_Requirements_
Please revise the data below by replacing "tweet" with "post" throughout, leaving everything else unchanged.

_Records supplied_
>>>>>

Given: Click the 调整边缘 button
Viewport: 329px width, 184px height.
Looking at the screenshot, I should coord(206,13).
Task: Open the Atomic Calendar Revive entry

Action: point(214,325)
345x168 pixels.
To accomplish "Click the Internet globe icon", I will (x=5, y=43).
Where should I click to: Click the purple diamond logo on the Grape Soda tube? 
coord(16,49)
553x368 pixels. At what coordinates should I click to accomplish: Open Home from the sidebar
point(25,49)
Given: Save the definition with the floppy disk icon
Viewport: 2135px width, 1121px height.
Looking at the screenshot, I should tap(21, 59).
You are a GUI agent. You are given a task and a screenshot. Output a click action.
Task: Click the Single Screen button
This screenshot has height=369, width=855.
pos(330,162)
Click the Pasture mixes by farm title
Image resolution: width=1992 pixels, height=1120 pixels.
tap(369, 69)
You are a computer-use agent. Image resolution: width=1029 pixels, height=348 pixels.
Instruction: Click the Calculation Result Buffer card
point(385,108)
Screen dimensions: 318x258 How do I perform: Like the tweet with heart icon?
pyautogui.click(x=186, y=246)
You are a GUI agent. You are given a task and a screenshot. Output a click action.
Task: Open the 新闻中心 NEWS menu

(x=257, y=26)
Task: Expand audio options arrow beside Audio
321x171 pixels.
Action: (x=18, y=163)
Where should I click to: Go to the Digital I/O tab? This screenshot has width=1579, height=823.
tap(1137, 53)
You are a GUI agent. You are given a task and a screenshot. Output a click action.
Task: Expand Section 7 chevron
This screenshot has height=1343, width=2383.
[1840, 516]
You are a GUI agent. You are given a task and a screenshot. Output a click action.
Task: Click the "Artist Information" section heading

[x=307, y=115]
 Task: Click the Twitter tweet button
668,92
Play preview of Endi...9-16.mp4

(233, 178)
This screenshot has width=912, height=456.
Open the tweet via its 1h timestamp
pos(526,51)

<<<<<

_Answer in full_
Given: Click the 调整边缘 button
Viewport: 329px width, 184px height.
Looking at the screenshot, I should coord(206,13).
Task: Open the Atomic Calendar Revive entry

Action: point(214,325)
345x168 pixels.
To accomplish "Click the Internet globe icon", I will (x=5, y=43).
Where should I click to: Click the purple diamond logo on the Grape Soda tube? 
coord(16,49)
553x368 pixels. At what coordinates should I click to accomplish: Open Home from the sidebar
point(25,49)
Given: Save the definition with the floppy disk icon
Viewport: 2135px width, 1121px height.
Looking at the screenshot, I should tap(21, 59).
You are a GUI agent. You are given a task and a screenshot. Output a click action.
Task: Click the Single Screen button
This screenshot has height=369, width=855.
pos(330,162)
Click the Pasture mixes by farm title
Image resolution: width=1992 pixels, height=1120 pixels.
tap(369, 69)
You are a computer-use agent. Image resolution: width=1029 pixels, height=348 pixels.
Instruction: Click the Calculation Result Buffer card
point(385,108)
Screen dimensions: 318x258 How do I perform: Like the post with heart icon?
pyautogui.click(x=186, y=246)
You are a GUI agent. You are given a task and a screenshot. Output a click action.
Task: Open the 新闻中心 NEWS menu

(x=257, y=26)
Task: Expand audio options arrow beside Audio
321x171 pixels.
Action: (x=18, y=163)
Where should I click to: Go to the Digital I/O tab? This screenshot has width=1579, height=823.
tap(1137, 53)
You are a GUI agent. You are given a task and a screenshot. Output a click action.
Task: Expand Section 7 chevron
This screenshot has height=1343, width=2383.
[1840, 516]
You are a GUI agent. You are given a task and a screenshot. Output a click action.
Task: Click the "Artist Information" section heading

[x=307, y=115]
 Task: Click the Twitter post button
668,92
Play preview of Endi...9-16.mp4

(233, 178)
This screenshot has width=912, height=456.
Open the post via its 1h timestamp
pos(526,51)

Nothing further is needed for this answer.